Sir Mo Farah paid tribute to the PE teacher which helped transform his life from illegal immigrant to Britain's most successful track athlete in modern Olympics history.
In an astonishing revelation during a BBC documentary - The Real Mo Farah - which aired on Wednesday night, the four-time Olympic gold medallist opened up about the secret he had been running away from for over 30 years.
Mohamed Farah is not his real name. He revealed he was born Hussein Abdi Kahin in Somaliland and that he is an illegal immigrant, who was smuggled into the UK by traffickers when he was nine.
He was brought here under a false identity to work as a servant after his father was killed in the civil war.
Sir Mo, 39, spoke about his early experiences of the family he lived with and admitted that "the only thing I could do to get away from this [living situation] was to get out and run".
After eventually being allowed to attend Feltham Community College at the age of 11, he built a strong bond with Alan Watkinson over the course of the next few years and disclosed his secret to the PE teacher.
Watkinson said: "Mo told me he wasn't the son of the person he was living with, that he'd been brought over to do all the jobs, look after the smaller children.
"He also explained his name wasn't Mohamed Farah. He was removed from his family, given a new identity and brought over here to do jobs and chores. That was obviously quite a shocking revelation to hear."
Watkinson alerted social services who helped Mo move into the home of a Somali school friend, where he ended up living for seven years.
Speaking about the move, Farah said: "I still missed my real family but from that moment, everything got better.
"I felt like a lot stuff was lifted from my shoulders and I felt like me and that's when the real Mo came out. The real Mo. Just being free."
Watkinson added: "From that point on, he was Mohamed Farah. Nobody had address what he had said in terms of his identity and Mo just became Mo.
"It was just a remarkable transformation.
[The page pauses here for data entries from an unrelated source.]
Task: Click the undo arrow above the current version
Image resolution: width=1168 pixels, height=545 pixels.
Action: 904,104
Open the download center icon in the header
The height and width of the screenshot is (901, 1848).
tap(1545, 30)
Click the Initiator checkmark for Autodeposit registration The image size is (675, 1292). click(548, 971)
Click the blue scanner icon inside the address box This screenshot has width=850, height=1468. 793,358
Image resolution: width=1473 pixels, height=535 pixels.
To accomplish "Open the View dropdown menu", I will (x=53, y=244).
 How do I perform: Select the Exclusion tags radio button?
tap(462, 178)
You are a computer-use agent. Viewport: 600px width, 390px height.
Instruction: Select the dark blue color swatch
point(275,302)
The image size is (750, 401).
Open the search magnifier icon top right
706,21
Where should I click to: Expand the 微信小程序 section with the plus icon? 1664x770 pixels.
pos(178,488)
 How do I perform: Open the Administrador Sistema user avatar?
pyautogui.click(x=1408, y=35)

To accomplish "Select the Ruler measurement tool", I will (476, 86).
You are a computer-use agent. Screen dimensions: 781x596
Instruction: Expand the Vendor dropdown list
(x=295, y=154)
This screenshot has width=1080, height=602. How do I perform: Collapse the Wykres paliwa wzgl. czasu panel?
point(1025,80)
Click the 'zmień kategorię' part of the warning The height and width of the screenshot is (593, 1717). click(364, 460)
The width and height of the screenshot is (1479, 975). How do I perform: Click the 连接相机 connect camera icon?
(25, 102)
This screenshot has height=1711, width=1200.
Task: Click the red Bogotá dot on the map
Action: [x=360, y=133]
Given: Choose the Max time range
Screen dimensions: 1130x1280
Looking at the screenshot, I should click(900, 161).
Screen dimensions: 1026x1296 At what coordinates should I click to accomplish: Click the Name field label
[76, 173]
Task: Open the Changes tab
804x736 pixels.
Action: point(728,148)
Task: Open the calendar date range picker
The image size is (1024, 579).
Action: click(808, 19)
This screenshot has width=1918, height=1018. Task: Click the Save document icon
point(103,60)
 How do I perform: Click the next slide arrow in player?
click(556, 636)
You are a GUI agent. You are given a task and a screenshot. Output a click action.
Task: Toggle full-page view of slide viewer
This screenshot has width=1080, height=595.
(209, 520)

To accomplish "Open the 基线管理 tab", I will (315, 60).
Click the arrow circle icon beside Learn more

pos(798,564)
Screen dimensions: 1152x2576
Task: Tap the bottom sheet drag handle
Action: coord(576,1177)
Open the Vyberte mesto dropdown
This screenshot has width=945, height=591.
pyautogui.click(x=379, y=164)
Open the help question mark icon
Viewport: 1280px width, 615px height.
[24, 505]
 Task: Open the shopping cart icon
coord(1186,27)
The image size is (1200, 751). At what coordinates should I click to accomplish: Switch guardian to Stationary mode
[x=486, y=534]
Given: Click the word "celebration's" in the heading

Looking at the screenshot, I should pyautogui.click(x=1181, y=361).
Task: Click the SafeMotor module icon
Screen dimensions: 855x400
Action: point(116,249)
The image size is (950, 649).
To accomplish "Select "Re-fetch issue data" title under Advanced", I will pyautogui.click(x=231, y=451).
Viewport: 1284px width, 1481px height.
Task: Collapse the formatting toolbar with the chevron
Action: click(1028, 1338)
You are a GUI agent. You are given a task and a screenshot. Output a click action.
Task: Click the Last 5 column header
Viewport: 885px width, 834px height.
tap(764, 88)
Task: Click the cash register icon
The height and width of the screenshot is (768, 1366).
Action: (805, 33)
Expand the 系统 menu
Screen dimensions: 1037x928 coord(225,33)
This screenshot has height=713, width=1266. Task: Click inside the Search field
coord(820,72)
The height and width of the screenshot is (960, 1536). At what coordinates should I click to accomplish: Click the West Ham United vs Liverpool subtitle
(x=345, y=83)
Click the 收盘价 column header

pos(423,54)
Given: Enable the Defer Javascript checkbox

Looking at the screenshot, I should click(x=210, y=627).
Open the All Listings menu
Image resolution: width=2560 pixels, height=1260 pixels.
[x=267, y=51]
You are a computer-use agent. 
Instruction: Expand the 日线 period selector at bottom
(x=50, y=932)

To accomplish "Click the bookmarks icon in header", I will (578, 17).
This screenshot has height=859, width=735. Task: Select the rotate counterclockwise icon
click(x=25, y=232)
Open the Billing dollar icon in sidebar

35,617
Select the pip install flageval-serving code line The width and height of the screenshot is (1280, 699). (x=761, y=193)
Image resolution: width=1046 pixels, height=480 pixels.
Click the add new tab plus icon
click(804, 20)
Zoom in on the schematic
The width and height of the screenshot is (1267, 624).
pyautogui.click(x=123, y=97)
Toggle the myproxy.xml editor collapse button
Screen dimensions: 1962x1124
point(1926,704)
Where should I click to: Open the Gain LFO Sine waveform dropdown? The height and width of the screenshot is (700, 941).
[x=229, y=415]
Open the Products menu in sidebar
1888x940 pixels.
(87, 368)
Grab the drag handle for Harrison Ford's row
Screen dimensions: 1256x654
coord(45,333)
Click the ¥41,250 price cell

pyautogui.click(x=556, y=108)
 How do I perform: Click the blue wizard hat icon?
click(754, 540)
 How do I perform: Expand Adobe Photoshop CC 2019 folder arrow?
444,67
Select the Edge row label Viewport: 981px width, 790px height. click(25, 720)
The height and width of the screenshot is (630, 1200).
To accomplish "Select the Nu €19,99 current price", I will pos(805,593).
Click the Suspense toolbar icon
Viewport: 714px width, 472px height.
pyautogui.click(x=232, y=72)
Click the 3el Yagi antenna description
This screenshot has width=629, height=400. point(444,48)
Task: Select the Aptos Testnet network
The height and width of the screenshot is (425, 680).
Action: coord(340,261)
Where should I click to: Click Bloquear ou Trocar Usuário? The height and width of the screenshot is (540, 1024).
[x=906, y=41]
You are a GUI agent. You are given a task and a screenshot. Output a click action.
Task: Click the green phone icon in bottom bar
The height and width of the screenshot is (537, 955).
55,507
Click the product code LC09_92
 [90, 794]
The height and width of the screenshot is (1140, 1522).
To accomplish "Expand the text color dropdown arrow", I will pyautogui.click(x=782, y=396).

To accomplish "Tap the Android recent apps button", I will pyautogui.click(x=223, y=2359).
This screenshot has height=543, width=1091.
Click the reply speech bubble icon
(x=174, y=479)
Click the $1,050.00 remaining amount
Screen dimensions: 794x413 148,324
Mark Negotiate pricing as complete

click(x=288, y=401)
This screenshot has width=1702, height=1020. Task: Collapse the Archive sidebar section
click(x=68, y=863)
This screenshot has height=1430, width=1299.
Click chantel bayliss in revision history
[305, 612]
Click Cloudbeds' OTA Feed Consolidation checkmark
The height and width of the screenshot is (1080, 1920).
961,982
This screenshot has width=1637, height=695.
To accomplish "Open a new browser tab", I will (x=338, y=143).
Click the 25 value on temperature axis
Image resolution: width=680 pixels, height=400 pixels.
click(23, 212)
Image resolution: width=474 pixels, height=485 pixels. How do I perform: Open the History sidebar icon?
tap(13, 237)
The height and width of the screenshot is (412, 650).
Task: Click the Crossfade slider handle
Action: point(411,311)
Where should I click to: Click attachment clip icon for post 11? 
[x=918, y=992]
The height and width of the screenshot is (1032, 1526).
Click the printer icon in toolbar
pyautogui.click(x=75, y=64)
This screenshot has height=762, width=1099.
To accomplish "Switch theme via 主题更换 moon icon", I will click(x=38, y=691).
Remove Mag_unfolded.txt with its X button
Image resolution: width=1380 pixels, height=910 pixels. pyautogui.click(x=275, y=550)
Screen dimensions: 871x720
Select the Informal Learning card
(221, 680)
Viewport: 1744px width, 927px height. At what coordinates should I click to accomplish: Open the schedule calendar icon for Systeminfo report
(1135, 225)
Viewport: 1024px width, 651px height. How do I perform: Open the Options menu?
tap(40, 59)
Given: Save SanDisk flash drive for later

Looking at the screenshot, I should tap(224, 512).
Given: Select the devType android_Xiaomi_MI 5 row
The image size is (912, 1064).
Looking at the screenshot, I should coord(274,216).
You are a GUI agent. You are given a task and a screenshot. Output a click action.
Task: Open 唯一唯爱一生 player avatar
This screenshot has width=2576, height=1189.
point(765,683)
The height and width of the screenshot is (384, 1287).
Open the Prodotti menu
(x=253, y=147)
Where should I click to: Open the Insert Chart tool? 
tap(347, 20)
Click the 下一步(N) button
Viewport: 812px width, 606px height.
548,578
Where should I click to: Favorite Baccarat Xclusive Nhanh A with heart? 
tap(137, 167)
We had good runners before, we had good athletes before but the progress from there was just stratospheric."
At 14, when Mo was selected to compete for English schools at a race in Latvia, it became apparent he did not have the right documentation to travel abroad.
Watkinson, who explained how the process to obtain his British citizenship was long, said: “We just bombarded them with communication about this.
"It was three or four years after he made the disclosure to me that his identity wasn't Mohamed Farah and, by that point. nobody was thinking back to the time he came over with a different identity. He was Mo."
On July 25, 2000, Mo was recognised as a British citizen.
Mo, reacting to the document declaring his British citizenship, said: "Honestly, for me it's been years of [putting it to the] back of your mind, back of your mind, and taking this step the last thing I want to do in terms of being honest is cause a problem for you. I don't know what's going to happen."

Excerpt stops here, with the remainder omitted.